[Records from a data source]
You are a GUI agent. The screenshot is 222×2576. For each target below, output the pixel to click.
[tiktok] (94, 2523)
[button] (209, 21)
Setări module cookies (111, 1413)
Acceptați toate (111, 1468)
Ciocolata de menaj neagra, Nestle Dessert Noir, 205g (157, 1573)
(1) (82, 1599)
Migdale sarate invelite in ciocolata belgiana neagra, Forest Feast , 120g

**Assignment:** Please show all lines from the entries that contain the word "neagra".

**Answer space:**
Ciocolata de menaj neagra, Nestle Dessert Noir, 205g (157, 1573)
Migdale sarate invelite in ciocolata belgiana neagra, Forest Feast , 120g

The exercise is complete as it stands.